Please format every line of the records below as a JSON list of strings, one string per line, with blank lines omitted.

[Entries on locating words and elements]
________________
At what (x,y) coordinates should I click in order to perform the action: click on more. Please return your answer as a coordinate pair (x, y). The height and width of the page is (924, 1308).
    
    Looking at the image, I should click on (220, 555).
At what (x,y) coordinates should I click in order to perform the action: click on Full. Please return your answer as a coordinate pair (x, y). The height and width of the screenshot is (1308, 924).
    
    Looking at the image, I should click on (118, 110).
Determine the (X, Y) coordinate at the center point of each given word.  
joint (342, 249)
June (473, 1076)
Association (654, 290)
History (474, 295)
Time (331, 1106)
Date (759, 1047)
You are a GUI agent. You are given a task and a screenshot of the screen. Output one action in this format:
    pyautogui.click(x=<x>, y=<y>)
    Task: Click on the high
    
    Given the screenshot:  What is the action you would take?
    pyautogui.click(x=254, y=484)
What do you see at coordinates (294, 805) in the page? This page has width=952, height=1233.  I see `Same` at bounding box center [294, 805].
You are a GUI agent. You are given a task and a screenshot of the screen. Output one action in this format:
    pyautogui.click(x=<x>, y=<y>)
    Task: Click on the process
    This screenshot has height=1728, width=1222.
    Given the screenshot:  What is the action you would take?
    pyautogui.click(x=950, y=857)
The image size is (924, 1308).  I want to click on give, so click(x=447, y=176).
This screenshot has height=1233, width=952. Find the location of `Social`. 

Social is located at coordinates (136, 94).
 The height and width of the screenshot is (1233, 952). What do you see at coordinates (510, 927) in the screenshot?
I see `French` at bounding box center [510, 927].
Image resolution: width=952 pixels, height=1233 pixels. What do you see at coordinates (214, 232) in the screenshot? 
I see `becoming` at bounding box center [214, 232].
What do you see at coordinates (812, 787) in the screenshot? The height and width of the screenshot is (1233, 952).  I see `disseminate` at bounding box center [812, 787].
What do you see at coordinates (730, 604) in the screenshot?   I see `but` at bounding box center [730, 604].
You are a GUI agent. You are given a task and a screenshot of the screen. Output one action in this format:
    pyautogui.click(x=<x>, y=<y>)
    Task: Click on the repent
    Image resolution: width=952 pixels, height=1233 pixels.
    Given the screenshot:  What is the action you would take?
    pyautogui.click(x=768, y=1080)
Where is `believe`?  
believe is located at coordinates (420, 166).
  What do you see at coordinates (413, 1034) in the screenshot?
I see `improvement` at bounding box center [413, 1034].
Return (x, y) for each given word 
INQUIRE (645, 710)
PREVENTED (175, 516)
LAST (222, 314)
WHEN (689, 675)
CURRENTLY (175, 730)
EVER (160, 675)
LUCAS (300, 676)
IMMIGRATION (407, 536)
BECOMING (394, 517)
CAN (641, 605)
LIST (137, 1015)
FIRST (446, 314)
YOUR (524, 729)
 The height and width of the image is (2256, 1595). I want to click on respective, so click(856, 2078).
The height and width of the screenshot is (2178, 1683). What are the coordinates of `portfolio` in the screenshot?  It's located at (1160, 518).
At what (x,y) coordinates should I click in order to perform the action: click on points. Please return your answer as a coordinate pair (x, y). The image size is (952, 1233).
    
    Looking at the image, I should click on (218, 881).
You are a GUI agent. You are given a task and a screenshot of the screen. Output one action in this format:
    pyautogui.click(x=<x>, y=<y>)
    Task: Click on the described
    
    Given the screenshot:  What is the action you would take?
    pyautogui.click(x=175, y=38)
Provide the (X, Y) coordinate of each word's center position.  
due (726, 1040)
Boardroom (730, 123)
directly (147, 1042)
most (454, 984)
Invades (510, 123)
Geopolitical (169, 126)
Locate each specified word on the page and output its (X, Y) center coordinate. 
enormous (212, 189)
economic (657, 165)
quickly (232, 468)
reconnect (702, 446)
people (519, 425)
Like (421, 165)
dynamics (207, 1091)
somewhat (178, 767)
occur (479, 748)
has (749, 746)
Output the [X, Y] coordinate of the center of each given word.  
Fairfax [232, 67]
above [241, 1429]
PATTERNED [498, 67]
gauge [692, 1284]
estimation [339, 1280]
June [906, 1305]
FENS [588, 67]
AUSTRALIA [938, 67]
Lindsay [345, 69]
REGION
________________
THE COMPLETED TASK
[
  "At what (x,y) coordinates should I click in order to perform the action: click on more. Please return your answer as a coordinate pair (x, y). The height and width of the page is (924, 1308).",
  "    Looking at the image, I should click on (220, 555).",
  "At what (x,y) coordinates should I click in order to perform the action: click on Full. Please return your answer as a coordinate pair (x, y). The height and width of the screenshot is (1308, 924).",
  "    Looking at the image, I should click on (118, 110).",
  "Determine the (X, Y) coordinate at the center point of each given word.  ",
  "joint (342, 249)",
  "June (473, 1076)",
  "Association (654, 290)",
  "History (474, 295)",
  "Time (331, 1106)",
  "Date (759, 1047)",
  "You are a GUI agent. You are given a task and a screenshot of the screen. Output one action in this format:",
  "    pyautogui.click(x=<x>, y=<y>)",
  "    Task: Click on the high",
  "    Given the screenshot:  What is the action you would take?",
  "    pyautogui.click(x=254, y=484)",
  "What do you see at coordinates (294, 805) in the page? This page has width=952, height=1233.  I see `Same` at bounding box center [294, 805].",
  "You are a GUI agent. You are given a task and a screenshot of the screen. Output one action in this format:",
  "    pyautogui.click(x=<x>, y=<y>)",
  "    Task: Click on the process",
  "    This screenshot has height=1728, width=1222.",
  "    Given the screenshot:  What is the action you would take?",
  "    pyautogui.click(x=950, y=857)",
  "The image size is (924, 1308).  I want to click on give, so click(x=447, y=176).",
  "This screenshot has height=1233, width=952. Find the location of `Social`. ",
  "Social is located at coordinates (136, 94).",
  " The height and width of the screenshot is (1233, 952). What do you see at coordinates (510, 927) in the screenshot?",
  "I see `French` at bounding box center [510, 927].",
  "Image resolution: width=952 pixels, height=1233 pixels. What do you see at coordinates (214, 232) in the screenshot? ",
  "I see `becoming` at bounding box center [214, 232].",
  "What do you see at coordinates (812, 787) in the screenshot? The height and width of the screenshot is (1233, 952).  I see `disseminate` at bounding box center [812, 787].",
  "What do you see at coordinates (730, 604) in the screenshot?   I see `but` at bounding box center [730, 604].",
  "You are a GUI agent. You are given a task and a screenshot of the screen. Output one action in this format:",
  "    pyautogui.click(x=<x>, y=<y>)",
  "    Task: Click on the repent",
  "    Image resolution: width=952 pixels, height=1233 pixels.",
  "    Given the screenshot:  What is the action you would take?",
  "    pyautogui.click(x=768, y=1080)",
  "Where is `believe`?  ",
  "believe is located at coordinates (420, 166).",
  "  What do you see at coordinates (413, 1034) in the screenshot?",
  "I see `improvement` at bounding box center [413, 1034].",
  "Return (x, y) for each given word ",
  "INQUIRE (645, 710)",
  "PREVENTED (175, 516)",
  "LAST (222, 314)",
  "WHEN (689, 675)",
  "CURRENTLY (175, 730)",
  "EVER (160, 675)",
  "LUCAS (300, 676)",
  "IMMIGRATION (407, 536)",
  "BECOMING (394, 517)",
  "CAN (641, 605)",
  "LIST (137, 1015)",
  "FIRST (446, 314)",
  "YOUR (524, 729)",
  " The height and width of the image is (2256, 1595). I want to click on respective, so click(856, 2078).",
  "The height and width of the screenshot is (2178, 1683). What are the coordinates of `portfolio` in the screenshot?  It's located at (1160, 518).",
  "At what (x,y) coordinates should I click in order to perform the action: click on points. Please return your answer as a coordinate pair (x, y). The image size is (952, 1233).",
  "    Looking at the image, I should click on (218, 881).",
  "You are a GUI agent. You are given a task and a screenshot of the screen. Output one action in this format:",
  "    pyautogui.click(x=<x>, y=<y>)",
  "    Task: Click on the described",
  "    Given the screenshot:  What is the action you would take?",
  "    pyautogui.click(x=175, y=38)",
  "Provide the (X, Y) coordinate of each word's center position.  ",
  "due (726, 1040)",
  "Boardroom (730, 123)",
  "directly (147, 1042)",
  "most (454, 984)",
  "Invades (510, 123)",
  "Geopolitical (169, 126)",
  "Locate each specified word on the page and output its (X, Y) center coordinate. ",
  "enormous (212, 189)",
  "economic (657, 165)",
  "quickly (232, 468)",
  "reconnect (702, 446)",
  "people (519, 425)",
  "Like (421, 165)",
  "dynamics (207, 1091)",
  "somewhat (178, 767)",
  "occur (479, 748)",
  "has (749, 746)",
  "Output the [X, Y] coordinate of the center of each given word.  ",
  "Fairfax [232, 67]",
  "above [241, 1429]",
  "PATTERNED [498, 67]",
  "gauge [692, 1284]",
  "estimation [339, 1280]",
  "June [906, 1305]",
  "FENS [588, 67]",
  "AUSTRALIA [938, 67]",
  "Lindsay [345, 69]",
  "REGION"
]